Banks beware: The Financial Consumer Agency of Canada (FCAC) is planning to get tougher on the way it monitors financial institutions.
The harder stance is the result of FCAC’s recent review of the domestic retail sales practices of Canada’s six largest banks.
“FCAC found that [the] retail banking culture encourages employees to sell products and services, and rewards them for sales success. This sharp focus on sales can increase the risk of mis-selling and breaching market conduct obligations. The controls banks have put in place to effectively monitor, identify and mitigate these risks are insufficient,” the agency wrote in a statement.
The agency first decided to investigate bank sales practices last year after reports that employees of Toronto-Dominion Bank and other lenders were using improper tactics to meet sales goals. FCAC went on to look into the sales practices at bank branches, call centers, mobile mortgage specialists and third-party sellers. It also reviewed more than 4,500 consumer complaints related to sales practices at financial institutions.

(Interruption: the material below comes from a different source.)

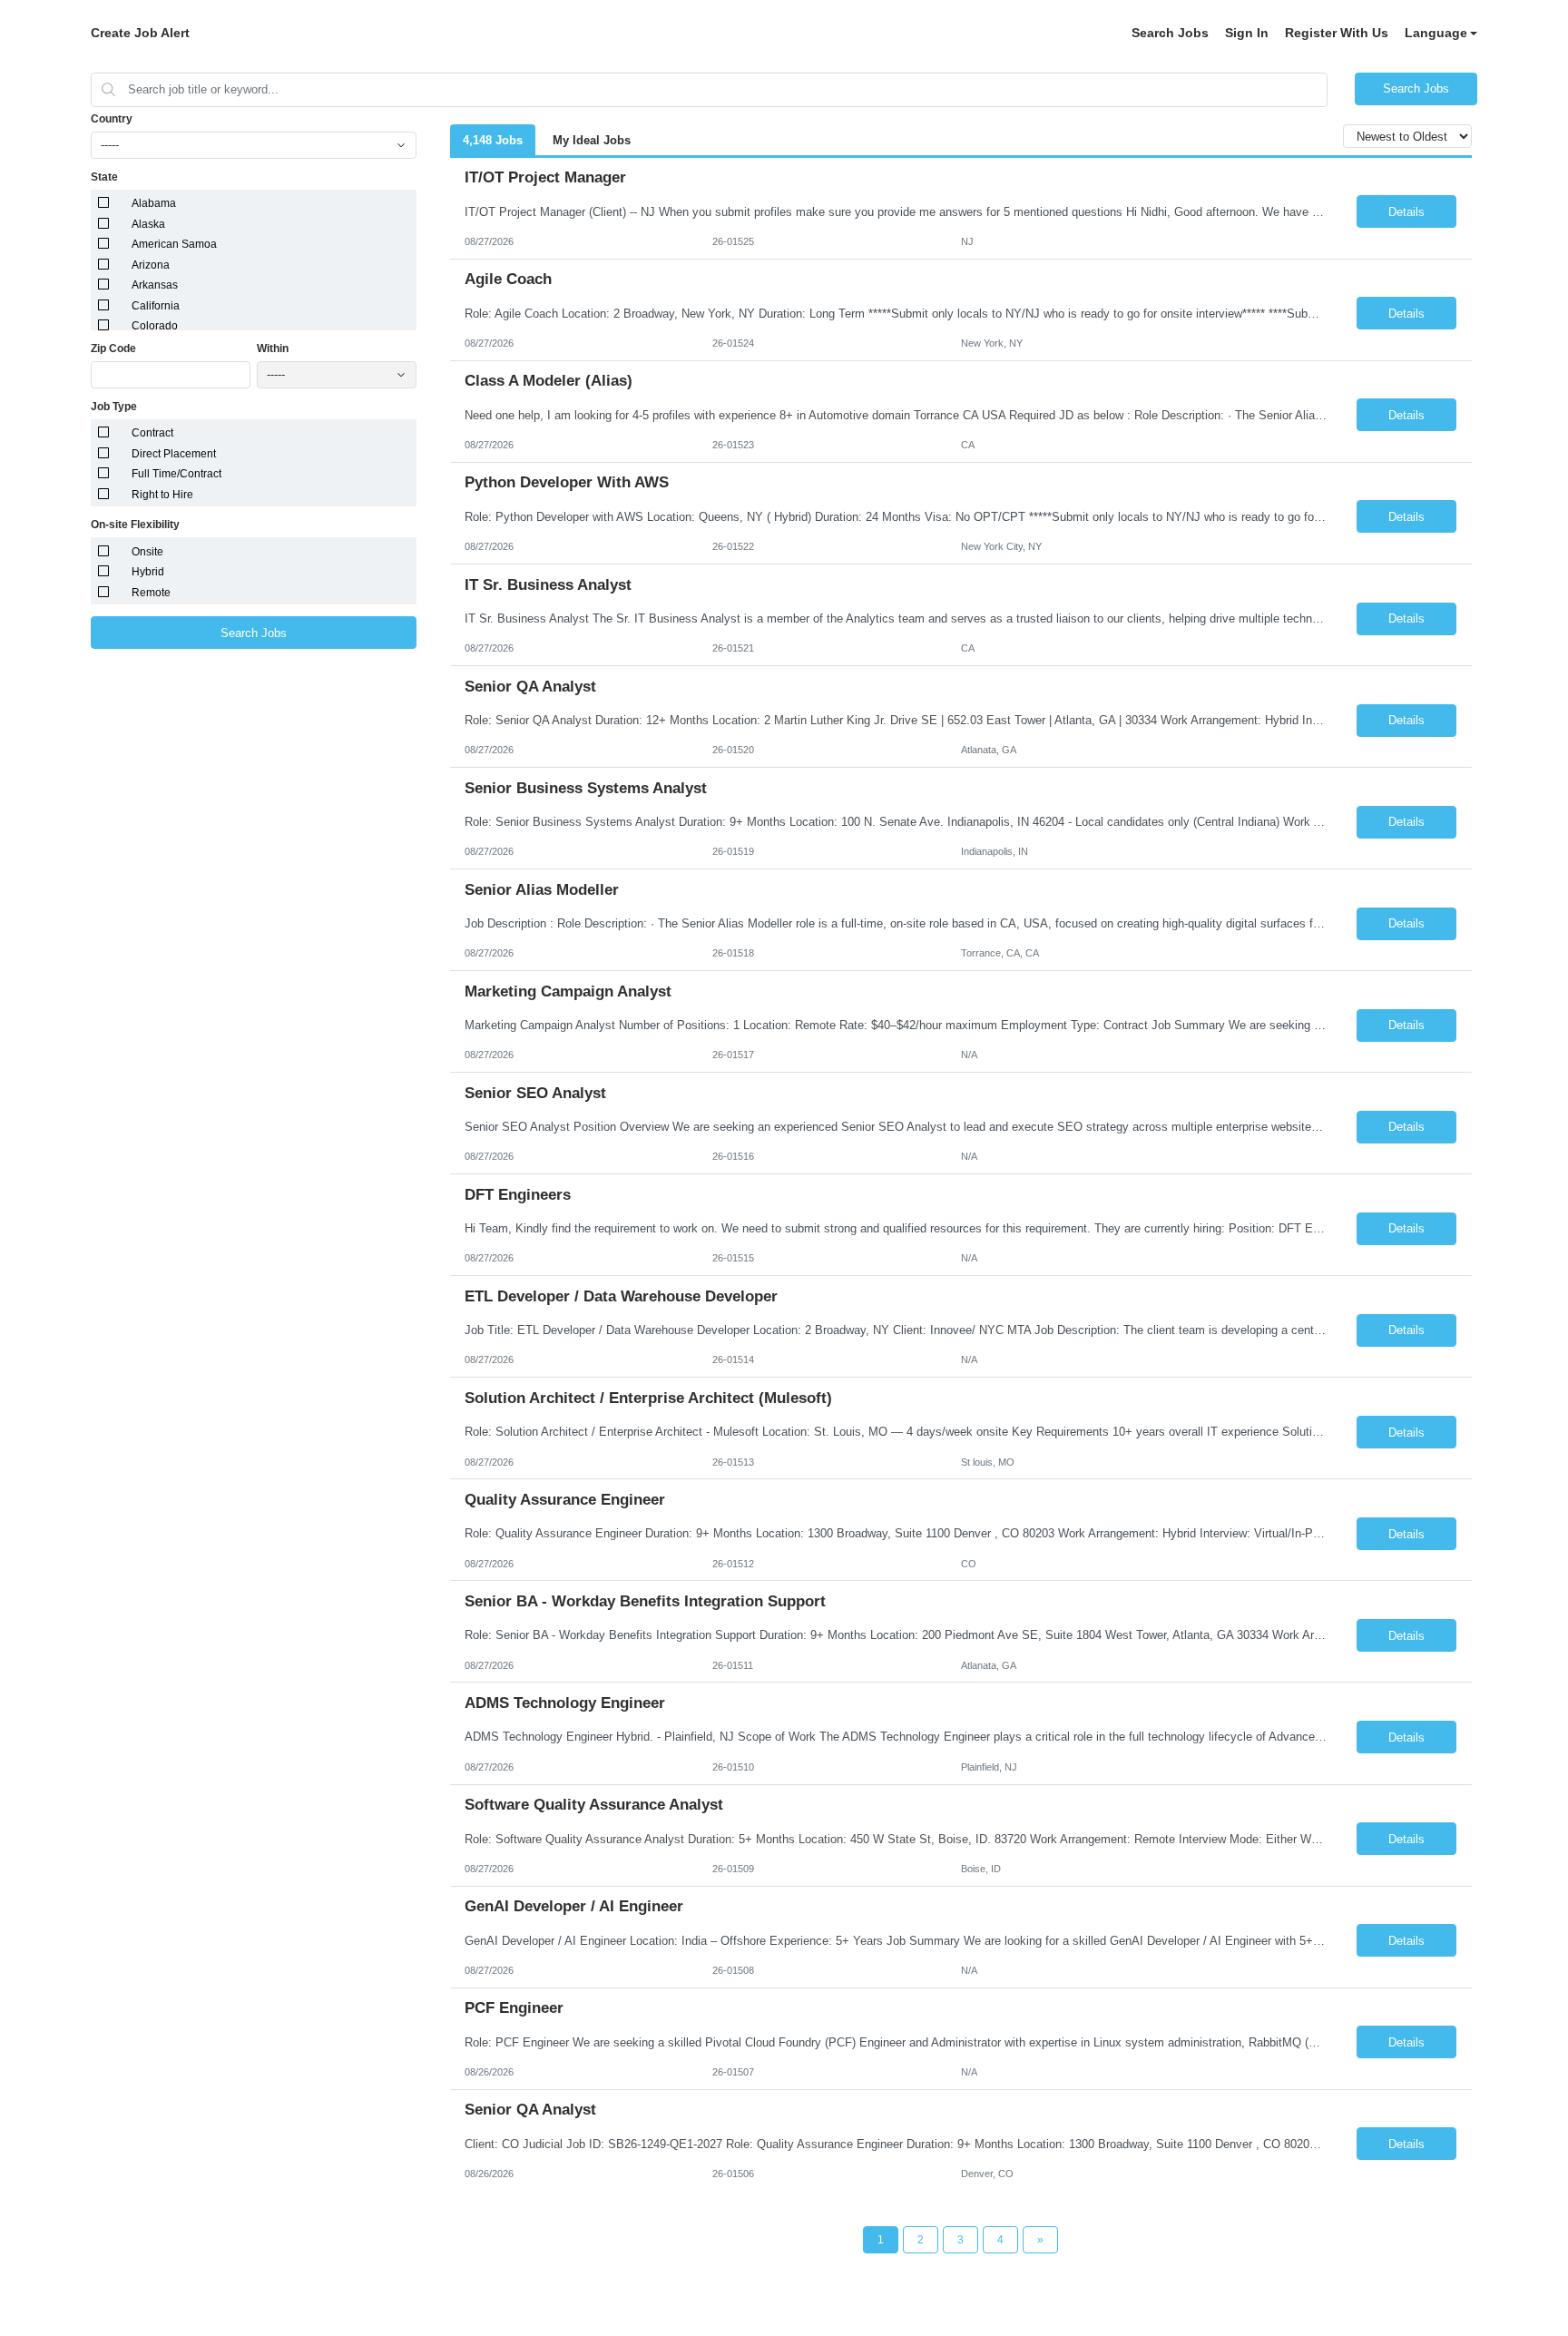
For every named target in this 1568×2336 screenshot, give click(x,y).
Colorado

As a result of its findings, the country’s financial consumer watchdog plans to “implement a modernized supervision framework that will allow the agency to proactively ensure banks have implemented the appropriate frameworks, policies, procedures and processes to mitigate sales practices risk. FCAC will also increase its resources for supervisory and enforcement functions.”
The agency also plans to bolster its educational materials to keep banking customers well-informed about financial products and services, as well as inform them about their rights and responsibilities and the right questions to ask when purchasing financial products.
“Banks are in the business of making money, we know that,” FCAC commissioner Lucie Tedesco said in a statement, according to American Banker. “But the way they sell financial products and manage employee performance, combined with how they set up their governance frameworks, can lead to sales cultures that are not always aligned with consumers’ interests.”
The FCAC said it’s investigating alleged breaches of market conduct obligations that may have been identified during its review.